### Written instruction 1:
Could you write out the passage of the bird-photo forum thread starting at "5. I liked this" and ending at "a teleconverter soon!"?
### Written instruction 2:
How would you render this sentence from the bird-photo forum thread in Spanish: "It's amazing how good the local park can be for wildlife sometimes."
### Written instruction 3:
Can you carry on the bird-photo forum thread past its last post?

### Source excerpt:
--- Begin ---
# A little walk about (bird pictures)



## hadgo (Jan 1, 2009)

Went down the park today and these are some of the photo's I got, not the best but I'm still learning

1. Not sure what bird this is









2. This little feller loved having his photo taken! Not camera shy at all









3. Same Robin as above









4. Another not sure what bird...









5. I liked this picture a lot for some reason










6. Not part of the photos (I will be using the others in my photography assignment) but this is a Heron I really want to photograph but my camera was set to JPEG rather than Raw (oops) and its always too far away, hopefully getting a teleconverter soon!


----------



## Shellsfeathers&fur (Jan 18, 2009)

No 1 is a Great Tit and No 4 is a Long Tailed Tit.


----------



## AnnB (Jun 7, 2009)

It's amazing how good the local park can be for wildlife sometimes.

Your bird number 1. is a Great Tit and bird 4. is a Long-tailed Tit.


----------



## hadgo (Jan 1, 2009)

AnnB said:


> It's amazing how good the local park can be for wildlife sometimes.
> 
> Your bird number 1. is a Great Tit and bird 4. is a Long-tailed Tit.
--- End ---
### Information supplied:
--- Begin ---
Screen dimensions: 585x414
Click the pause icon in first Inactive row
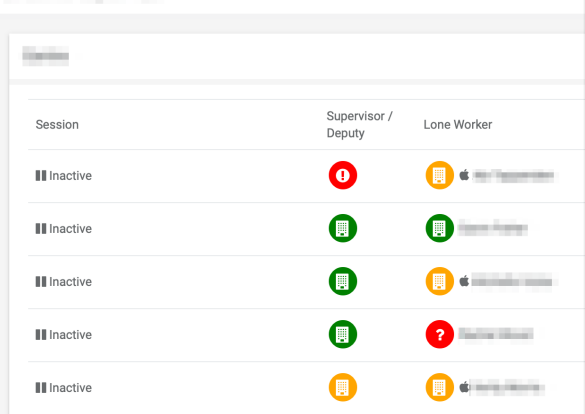(41, 175)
--- End ---
### Right answer 1:
5. I liked this picture a lot for some reason










6. Not part of the photos (I will be using the others in my photography assignment) but this is a Heron I really want to photograph but my camera was set to JPEG rather than Raw (oops) and its always too far away, hopefully getting a teleconverter soon!

### Right answer 2:
Es asombroso lo bueno que puede ser a veces el parque local para la fauna silvestre.

### Right answer 3:
It was a wildlife park/woods but all these pictures were taken on the road into the park, including the heron which is in the pond next to the cafe.


----------



## waterdragon555 (Nov 27, 2010)

:no1:Nice picture of the birds.I love the heron


----------



## waterdragon555 (Nov 27, 2010)

1.great tit 
2.robin as you know
3.long tailed tit 
4.hering gull
5.heron p.s brill picture


----------



## Bruceyyy (May 9, 2010)

waterdragon555 said:


> 1.great tit
> 2.robin as you know
> 3.long tailed tit
> 4.hering gull
> 5.heron p.s brill picture


Number 4 is a black headed gull!
note the small narrow bill.
also note the dark smudge behind the eye - it is in winter plumage and that smudge is all that remains of the dark head feathers it has in summer!


----------



## JessAndDrew (Sep 6, 2011)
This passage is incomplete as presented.